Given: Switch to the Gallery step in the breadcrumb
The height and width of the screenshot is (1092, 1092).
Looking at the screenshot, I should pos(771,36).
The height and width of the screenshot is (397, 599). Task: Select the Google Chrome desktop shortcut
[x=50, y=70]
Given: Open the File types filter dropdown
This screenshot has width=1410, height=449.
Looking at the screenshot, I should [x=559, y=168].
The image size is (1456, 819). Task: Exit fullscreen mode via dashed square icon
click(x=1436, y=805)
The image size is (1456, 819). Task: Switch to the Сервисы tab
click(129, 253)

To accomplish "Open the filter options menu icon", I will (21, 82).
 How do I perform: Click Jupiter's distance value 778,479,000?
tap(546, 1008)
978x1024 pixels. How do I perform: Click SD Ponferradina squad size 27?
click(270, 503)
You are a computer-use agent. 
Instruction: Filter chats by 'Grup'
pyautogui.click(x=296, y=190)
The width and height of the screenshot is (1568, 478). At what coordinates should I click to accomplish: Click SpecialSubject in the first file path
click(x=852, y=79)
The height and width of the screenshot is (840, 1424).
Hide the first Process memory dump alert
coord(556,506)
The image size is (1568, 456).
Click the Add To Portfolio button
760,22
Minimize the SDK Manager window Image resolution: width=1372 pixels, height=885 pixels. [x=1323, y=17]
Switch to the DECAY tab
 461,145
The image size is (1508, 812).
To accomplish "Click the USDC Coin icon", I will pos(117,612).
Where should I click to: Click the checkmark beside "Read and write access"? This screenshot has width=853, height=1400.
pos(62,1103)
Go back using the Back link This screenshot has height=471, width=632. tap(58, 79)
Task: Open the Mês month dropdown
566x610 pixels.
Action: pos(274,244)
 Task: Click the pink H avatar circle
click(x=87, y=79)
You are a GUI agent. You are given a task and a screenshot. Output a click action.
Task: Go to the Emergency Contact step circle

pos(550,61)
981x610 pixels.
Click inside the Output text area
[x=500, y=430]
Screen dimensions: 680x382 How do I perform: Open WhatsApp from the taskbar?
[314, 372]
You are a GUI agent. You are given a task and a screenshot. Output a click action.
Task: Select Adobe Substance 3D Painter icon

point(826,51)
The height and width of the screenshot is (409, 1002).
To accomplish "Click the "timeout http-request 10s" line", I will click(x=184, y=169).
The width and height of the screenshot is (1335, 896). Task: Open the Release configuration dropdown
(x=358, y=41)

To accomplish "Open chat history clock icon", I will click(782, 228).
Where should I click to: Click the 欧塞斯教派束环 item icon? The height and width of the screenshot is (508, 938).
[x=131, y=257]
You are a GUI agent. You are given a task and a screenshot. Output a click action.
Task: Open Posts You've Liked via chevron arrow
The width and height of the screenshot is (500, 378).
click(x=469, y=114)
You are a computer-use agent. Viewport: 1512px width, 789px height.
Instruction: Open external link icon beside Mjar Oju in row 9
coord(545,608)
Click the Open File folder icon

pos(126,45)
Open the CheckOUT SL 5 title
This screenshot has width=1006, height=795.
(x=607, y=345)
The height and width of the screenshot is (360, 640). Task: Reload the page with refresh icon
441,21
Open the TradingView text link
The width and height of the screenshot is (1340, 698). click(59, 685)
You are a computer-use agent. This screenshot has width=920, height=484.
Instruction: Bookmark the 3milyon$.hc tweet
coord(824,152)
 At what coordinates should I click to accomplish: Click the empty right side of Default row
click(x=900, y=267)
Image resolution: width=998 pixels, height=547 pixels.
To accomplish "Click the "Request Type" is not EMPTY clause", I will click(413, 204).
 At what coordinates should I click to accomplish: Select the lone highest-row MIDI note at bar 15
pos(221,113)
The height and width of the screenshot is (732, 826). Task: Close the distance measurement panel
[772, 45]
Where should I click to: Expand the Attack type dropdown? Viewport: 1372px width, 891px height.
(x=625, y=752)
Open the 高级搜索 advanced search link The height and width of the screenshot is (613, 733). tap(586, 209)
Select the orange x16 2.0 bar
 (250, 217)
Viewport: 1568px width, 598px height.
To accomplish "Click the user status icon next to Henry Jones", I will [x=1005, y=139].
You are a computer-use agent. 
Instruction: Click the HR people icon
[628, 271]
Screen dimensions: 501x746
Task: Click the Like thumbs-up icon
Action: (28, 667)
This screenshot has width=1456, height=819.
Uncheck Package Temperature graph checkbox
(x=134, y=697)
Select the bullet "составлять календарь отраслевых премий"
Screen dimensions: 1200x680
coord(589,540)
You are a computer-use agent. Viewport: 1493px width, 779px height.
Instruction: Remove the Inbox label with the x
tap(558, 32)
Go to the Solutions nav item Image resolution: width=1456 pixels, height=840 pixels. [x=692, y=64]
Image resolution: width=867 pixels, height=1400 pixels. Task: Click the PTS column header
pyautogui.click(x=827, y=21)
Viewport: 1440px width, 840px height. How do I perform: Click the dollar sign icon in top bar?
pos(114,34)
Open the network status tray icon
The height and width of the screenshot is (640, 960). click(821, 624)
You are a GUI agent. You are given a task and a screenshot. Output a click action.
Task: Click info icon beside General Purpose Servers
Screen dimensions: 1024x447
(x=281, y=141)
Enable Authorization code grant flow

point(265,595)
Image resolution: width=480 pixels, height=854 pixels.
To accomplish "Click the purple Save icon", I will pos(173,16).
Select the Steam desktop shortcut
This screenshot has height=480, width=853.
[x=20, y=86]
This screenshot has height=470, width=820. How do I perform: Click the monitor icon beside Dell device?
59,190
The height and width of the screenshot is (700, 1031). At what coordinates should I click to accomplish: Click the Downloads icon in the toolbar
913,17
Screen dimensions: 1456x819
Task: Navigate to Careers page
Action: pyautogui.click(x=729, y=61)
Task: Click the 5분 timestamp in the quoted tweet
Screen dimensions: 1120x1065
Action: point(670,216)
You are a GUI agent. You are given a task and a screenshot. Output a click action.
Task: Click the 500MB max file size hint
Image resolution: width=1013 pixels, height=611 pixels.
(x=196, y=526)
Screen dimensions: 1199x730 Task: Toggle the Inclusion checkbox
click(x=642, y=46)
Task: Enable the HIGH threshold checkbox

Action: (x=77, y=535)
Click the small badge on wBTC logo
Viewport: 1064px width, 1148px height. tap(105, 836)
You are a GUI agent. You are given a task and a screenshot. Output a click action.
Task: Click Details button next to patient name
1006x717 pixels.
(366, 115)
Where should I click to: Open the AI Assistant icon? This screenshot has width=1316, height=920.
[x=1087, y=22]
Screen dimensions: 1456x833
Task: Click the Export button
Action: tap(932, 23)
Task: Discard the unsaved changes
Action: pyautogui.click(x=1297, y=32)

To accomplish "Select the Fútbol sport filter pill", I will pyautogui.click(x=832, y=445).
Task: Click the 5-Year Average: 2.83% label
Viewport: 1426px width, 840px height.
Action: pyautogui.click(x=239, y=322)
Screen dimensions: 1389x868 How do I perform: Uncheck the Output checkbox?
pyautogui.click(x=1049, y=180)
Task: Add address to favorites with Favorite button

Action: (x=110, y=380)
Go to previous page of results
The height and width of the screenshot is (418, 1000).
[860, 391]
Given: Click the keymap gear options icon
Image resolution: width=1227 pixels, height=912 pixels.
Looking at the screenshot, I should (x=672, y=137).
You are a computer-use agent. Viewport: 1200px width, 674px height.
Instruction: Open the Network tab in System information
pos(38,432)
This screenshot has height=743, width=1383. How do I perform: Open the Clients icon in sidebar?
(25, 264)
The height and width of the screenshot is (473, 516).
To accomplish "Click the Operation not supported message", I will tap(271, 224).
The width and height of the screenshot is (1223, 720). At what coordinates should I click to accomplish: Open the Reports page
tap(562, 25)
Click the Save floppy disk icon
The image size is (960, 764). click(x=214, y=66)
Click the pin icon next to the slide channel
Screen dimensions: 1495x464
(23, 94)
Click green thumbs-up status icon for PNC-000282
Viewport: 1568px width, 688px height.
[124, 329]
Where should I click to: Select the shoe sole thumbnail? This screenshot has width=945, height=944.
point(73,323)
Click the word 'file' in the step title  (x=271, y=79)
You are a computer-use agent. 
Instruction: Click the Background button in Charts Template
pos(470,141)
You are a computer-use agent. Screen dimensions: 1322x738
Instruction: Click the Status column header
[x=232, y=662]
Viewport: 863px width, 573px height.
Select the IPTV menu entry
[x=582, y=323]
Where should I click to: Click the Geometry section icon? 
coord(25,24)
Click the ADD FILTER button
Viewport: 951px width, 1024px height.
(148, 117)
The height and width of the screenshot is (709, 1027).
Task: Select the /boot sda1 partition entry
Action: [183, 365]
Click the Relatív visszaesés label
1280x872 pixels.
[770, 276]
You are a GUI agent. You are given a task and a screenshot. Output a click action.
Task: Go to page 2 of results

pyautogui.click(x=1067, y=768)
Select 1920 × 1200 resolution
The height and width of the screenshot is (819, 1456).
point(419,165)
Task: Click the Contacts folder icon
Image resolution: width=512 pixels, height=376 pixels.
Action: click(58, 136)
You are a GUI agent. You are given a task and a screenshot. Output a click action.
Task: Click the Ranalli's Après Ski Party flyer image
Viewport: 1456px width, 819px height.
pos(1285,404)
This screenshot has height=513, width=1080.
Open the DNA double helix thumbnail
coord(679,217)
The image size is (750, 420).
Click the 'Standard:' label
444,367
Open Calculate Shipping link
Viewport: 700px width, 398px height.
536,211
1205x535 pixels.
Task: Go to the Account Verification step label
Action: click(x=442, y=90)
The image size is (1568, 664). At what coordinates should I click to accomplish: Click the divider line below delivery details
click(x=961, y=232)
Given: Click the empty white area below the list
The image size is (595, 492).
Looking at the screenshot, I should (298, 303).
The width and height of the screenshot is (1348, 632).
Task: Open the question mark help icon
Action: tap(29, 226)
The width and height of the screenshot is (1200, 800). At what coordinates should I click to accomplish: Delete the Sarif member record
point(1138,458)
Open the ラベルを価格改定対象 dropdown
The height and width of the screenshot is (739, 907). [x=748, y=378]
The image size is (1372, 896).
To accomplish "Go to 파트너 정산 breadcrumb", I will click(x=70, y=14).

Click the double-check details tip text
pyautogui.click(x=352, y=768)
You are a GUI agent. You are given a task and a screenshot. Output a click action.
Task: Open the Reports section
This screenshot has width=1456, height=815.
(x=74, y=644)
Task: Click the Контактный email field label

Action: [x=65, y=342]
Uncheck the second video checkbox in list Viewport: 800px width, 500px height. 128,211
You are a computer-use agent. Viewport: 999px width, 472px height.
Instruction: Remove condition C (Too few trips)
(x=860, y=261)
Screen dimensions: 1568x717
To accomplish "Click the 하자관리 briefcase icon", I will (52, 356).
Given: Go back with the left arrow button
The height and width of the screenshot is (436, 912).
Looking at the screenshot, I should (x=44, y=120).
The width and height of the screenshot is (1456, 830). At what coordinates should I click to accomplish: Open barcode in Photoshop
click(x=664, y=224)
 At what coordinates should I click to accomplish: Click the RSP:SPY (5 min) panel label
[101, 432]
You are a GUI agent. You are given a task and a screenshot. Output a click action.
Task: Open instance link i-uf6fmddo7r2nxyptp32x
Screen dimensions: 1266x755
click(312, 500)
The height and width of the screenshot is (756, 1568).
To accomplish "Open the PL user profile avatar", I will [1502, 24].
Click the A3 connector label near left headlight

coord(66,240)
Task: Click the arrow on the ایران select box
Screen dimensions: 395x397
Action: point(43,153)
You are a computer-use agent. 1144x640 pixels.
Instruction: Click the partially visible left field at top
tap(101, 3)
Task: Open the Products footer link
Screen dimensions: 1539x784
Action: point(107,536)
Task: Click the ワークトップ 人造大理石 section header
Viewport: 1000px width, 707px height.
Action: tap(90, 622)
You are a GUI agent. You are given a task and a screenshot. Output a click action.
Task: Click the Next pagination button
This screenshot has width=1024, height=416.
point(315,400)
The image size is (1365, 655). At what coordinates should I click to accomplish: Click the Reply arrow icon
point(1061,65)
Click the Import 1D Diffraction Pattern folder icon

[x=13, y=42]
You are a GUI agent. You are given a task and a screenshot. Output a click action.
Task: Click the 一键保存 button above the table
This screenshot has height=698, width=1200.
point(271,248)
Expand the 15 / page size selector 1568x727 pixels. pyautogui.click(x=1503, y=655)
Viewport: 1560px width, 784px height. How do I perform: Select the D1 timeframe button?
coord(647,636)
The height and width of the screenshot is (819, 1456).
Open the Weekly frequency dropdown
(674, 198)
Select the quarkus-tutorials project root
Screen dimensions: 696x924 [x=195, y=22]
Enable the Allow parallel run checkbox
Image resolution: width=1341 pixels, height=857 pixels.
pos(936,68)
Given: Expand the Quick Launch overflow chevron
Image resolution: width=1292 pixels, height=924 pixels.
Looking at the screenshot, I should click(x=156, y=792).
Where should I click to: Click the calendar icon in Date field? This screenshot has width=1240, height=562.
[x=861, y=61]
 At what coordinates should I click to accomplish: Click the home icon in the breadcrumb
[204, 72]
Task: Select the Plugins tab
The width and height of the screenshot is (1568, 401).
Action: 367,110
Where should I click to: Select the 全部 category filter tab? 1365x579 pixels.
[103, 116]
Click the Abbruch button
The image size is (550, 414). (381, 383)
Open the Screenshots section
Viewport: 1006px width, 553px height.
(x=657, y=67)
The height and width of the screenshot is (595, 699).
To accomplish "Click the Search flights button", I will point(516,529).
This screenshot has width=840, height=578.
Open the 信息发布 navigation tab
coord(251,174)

========================================

Exercise brief :: Express the rows from the start through the line containing "[x=50, y=70]", inclusive, as a numbered list, leaving out blank lines.

Answer to this exercise ::
1. Given: Switch to the Gallery step in the breadcrumb
2. The height and width of the screenshot is (1092, 1092).
3. Looking at the screenshot, I should pos(771,36).
4. The height and width of the screenshot is (397, 599). Task: Select the Google Chrome desktop shortcut
5. [x=50, y=70]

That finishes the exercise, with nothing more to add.